### Texto de estudio
※ ※ ※

María Guerrero Escusa
Las crisis forman parte de la vida. Todas las personas atravesamos situaciones difíciles, problemáticas incluso límites a lo largo de la vida que nos sumen en estados de confusión y angustia. Pero sólo algunos recurren al suicidio como forma de salida de ese laberinto loco que enturbia la mente, otros buscan salidas para afrontar la dificultad fortaleciéndose en cada punto del camino y capacitándose para salir a un sitio nuevo de sí mismos.
En una crisis suicida, ¿qué es lo que hace la diferencia entre el deseo de vivir y el de morir? La vinculación y el sentimiento de pertenencia son el alimento del deseo de vivir.
Una persona sometida a diálisis me hablaba en una ocasión de su idea convertida en deseo de quitarse la vida. Respondía a mi intento de reflejarle el dolor que supondría para su familia su muerte, diciendo lo siguiente: “No le importará a nadie. Mi mujer y yo hace años que dormimos en camas separadas, apenas nos hablamos, sólo nos soportamos porque no hemos tenido el valor para romper nuestro matrimonio. Mis hijos ni me preguntan cómo estoy y, cuando se refieren a mí, lo hacen en términos despectivos. No tengo amigos que me visiten ni trabajo por realizar porque esta enfermedad me impide trabajar ¿Qué hago aquí? Solo soy un estorbo sujeto a una máquina que limita mi vivir diario y, sobre todo, ¡estoy tan solo!”.
La dimensión social del hombre es fundamental para su desarrollo como persona. Necesitamos sentirnos pertenecientes e integrados en un sistema a partir del cual desarrollamos nuestra identidad personal. Cuando no es así y la desvinculación o el desarraigo dominan la relación con el entorno personal, aparece el aislamiento, falta de interés por los demás, comunicación escasa y encerramiento en sí mismo favorecido por mecanismos de defensa que acrecientan el muro ante la vida.

※ ※ ※

### Material proporcionado
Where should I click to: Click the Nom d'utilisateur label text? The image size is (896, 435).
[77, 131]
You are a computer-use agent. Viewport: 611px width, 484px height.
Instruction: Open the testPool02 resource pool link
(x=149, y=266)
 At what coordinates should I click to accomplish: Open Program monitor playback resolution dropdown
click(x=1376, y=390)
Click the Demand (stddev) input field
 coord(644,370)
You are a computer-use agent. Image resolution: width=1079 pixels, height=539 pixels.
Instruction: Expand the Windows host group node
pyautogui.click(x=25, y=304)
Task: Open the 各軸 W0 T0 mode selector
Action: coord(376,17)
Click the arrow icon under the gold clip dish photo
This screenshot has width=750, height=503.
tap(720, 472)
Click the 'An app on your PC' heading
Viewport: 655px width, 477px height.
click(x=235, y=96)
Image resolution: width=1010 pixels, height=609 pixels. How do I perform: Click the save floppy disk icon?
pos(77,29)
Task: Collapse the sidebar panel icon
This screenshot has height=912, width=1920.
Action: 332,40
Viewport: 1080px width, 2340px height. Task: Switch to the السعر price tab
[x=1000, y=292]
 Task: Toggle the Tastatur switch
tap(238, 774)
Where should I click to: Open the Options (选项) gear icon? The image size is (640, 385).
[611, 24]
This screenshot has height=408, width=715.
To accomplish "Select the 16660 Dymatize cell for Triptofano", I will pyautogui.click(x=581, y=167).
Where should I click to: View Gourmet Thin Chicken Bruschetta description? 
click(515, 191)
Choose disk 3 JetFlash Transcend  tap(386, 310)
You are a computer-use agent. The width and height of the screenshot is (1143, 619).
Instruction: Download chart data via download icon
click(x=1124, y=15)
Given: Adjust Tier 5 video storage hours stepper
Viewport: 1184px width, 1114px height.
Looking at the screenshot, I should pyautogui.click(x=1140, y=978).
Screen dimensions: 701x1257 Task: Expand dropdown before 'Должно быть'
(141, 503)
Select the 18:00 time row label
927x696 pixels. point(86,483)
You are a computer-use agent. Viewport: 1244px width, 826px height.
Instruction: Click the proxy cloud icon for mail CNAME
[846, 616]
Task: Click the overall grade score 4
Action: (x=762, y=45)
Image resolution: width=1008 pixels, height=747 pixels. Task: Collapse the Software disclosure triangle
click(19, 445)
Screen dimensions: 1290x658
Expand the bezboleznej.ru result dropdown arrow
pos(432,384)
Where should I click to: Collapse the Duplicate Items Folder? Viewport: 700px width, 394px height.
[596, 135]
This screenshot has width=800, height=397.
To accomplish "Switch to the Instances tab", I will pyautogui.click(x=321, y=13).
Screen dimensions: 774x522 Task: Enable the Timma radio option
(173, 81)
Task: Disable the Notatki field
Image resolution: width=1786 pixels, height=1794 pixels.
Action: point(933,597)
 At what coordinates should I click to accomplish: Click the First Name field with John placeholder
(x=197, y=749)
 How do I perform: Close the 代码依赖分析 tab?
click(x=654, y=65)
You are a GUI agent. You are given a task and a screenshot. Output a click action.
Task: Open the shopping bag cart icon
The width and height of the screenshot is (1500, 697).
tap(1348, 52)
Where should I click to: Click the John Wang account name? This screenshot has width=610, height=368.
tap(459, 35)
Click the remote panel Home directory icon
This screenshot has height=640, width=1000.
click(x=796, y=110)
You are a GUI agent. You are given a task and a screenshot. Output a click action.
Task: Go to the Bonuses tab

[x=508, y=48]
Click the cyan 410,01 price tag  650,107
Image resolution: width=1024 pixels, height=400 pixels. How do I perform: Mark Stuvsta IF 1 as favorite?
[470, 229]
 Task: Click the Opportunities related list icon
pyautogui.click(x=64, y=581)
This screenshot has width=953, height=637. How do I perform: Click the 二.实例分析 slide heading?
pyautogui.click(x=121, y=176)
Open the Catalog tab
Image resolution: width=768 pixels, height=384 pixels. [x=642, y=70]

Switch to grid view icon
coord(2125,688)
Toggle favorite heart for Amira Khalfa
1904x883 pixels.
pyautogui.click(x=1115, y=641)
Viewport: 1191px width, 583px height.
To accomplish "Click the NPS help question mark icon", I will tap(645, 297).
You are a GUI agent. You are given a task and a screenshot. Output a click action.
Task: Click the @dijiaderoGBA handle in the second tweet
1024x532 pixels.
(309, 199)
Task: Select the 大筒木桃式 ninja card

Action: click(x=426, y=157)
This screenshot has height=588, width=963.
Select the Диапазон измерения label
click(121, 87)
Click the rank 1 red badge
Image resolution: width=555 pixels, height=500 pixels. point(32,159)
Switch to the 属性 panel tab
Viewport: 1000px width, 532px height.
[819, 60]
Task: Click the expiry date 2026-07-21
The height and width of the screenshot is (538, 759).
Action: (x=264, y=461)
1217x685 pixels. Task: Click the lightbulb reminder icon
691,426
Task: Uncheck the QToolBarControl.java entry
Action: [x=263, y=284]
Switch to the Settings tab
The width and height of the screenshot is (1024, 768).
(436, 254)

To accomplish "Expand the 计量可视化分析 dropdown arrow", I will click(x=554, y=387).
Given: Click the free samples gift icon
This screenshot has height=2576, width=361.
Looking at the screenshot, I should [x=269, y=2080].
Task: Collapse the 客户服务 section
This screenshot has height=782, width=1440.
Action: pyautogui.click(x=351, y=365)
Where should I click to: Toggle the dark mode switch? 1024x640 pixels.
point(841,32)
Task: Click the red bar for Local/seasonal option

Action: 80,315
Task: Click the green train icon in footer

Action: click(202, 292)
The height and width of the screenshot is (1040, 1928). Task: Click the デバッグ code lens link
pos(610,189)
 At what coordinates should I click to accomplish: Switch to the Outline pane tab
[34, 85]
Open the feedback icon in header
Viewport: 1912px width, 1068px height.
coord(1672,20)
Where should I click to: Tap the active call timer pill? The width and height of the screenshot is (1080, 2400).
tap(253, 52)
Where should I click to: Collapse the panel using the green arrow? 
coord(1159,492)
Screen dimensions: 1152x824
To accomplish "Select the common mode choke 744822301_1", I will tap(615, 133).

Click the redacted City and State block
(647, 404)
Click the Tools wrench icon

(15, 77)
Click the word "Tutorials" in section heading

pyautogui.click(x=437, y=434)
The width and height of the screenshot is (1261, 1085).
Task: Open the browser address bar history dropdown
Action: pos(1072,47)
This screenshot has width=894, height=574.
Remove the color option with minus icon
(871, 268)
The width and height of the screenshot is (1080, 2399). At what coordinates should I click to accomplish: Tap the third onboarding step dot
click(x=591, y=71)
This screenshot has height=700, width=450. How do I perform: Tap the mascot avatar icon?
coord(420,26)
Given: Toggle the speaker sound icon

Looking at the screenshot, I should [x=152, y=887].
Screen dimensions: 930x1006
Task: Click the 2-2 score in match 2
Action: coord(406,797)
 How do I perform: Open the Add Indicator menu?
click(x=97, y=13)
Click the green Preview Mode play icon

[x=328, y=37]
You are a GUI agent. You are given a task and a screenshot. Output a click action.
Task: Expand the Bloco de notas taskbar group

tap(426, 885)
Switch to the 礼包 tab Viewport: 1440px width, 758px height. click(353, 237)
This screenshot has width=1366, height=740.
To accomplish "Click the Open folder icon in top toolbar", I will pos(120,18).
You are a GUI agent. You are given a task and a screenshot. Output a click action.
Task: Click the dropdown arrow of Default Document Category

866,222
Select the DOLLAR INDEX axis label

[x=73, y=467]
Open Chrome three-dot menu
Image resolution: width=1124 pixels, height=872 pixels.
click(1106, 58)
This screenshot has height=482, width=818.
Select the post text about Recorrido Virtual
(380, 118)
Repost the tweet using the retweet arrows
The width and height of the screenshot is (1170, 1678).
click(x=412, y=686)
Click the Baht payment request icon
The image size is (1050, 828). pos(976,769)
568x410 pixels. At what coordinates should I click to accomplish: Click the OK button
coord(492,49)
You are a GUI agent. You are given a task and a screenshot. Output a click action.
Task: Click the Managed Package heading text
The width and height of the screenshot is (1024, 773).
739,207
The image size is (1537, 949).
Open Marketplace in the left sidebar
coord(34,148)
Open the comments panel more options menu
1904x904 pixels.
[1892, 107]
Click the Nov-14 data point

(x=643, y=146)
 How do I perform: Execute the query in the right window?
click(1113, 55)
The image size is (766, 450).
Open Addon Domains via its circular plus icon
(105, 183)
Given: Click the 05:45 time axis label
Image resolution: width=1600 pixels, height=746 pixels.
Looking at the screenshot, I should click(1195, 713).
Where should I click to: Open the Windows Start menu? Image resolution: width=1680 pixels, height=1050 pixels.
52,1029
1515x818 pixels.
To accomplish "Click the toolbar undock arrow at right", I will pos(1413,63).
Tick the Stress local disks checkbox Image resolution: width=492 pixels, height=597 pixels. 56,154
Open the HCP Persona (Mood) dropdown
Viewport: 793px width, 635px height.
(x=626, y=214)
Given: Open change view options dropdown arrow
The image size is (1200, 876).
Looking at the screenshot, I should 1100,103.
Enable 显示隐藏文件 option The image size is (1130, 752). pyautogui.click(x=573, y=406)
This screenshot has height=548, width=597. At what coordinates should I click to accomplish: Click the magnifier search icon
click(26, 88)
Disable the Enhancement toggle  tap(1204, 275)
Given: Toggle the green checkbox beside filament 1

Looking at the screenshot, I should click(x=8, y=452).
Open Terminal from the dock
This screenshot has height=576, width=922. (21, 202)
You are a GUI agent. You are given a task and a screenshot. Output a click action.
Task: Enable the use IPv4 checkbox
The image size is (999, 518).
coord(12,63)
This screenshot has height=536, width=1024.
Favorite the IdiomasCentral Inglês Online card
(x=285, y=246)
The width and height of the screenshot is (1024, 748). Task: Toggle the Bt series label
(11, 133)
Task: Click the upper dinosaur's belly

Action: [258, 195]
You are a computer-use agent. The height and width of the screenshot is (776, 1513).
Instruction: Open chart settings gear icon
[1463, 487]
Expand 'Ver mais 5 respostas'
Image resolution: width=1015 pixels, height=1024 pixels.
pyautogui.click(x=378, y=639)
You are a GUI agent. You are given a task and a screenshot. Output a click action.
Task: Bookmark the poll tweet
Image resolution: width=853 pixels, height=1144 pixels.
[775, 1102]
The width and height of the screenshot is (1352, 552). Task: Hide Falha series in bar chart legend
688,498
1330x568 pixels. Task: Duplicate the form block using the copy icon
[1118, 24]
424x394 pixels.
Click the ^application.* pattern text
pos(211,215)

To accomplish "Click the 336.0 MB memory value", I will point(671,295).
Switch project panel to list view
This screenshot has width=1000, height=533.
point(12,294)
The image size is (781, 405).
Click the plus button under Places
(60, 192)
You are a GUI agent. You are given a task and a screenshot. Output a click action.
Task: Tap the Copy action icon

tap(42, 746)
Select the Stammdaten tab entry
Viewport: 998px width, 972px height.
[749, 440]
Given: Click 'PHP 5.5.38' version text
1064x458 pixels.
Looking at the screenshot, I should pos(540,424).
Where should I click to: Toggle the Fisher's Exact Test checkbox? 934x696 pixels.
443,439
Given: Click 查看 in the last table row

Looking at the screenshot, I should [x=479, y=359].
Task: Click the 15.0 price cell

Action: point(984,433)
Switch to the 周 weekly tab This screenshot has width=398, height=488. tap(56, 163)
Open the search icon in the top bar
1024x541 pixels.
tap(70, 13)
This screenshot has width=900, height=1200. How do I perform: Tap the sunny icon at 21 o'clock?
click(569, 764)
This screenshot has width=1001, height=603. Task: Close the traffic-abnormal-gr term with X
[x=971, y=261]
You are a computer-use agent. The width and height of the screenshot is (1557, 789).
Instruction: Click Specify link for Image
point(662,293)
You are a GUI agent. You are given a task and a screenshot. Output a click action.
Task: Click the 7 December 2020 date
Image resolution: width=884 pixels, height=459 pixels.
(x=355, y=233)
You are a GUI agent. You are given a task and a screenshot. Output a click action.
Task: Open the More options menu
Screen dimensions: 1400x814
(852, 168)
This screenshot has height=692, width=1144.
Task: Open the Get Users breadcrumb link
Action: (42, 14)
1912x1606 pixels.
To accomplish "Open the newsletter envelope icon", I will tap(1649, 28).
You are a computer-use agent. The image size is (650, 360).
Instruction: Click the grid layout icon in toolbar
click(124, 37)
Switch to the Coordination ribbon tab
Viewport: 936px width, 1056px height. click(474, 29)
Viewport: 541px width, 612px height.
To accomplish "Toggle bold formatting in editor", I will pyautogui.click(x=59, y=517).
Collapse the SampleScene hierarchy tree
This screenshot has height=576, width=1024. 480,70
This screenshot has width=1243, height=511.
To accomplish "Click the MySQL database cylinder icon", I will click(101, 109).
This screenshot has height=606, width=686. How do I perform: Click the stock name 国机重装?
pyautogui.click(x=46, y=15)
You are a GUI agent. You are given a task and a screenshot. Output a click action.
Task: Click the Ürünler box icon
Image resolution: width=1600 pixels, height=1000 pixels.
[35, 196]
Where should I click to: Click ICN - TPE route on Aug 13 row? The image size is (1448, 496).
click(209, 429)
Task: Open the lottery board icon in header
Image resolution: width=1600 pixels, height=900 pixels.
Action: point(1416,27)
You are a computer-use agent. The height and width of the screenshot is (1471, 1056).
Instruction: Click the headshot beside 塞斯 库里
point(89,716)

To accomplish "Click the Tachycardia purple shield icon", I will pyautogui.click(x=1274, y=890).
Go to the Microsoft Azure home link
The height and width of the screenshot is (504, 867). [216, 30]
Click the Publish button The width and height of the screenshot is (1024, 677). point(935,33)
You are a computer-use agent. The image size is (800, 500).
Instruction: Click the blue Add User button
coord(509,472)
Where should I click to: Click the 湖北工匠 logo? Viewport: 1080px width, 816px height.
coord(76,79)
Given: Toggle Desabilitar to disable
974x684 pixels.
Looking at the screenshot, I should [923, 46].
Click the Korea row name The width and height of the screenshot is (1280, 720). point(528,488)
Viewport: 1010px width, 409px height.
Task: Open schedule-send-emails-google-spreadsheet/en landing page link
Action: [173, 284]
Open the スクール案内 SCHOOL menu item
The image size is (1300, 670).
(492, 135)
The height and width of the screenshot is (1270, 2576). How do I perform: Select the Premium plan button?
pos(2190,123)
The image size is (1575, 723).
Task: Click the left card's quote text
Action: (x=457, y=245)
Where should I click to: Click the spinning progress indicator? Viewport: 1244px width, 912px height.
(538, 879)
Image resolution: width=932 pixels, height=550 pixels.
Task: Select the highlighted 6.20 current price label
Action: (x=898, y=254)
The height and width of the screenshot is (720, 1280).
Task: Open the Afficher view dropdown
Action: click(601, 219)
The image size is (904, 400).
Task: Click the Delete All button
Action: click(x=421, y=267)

※ ※ ※

### Orden de trabajo
Según el texto de estudio, ¿qué es lo que alimenta el deseo de vivir? Básese únicamente en el texto de estudio.

### Respuesta
La vinculación y el sentimiento de pertenencia.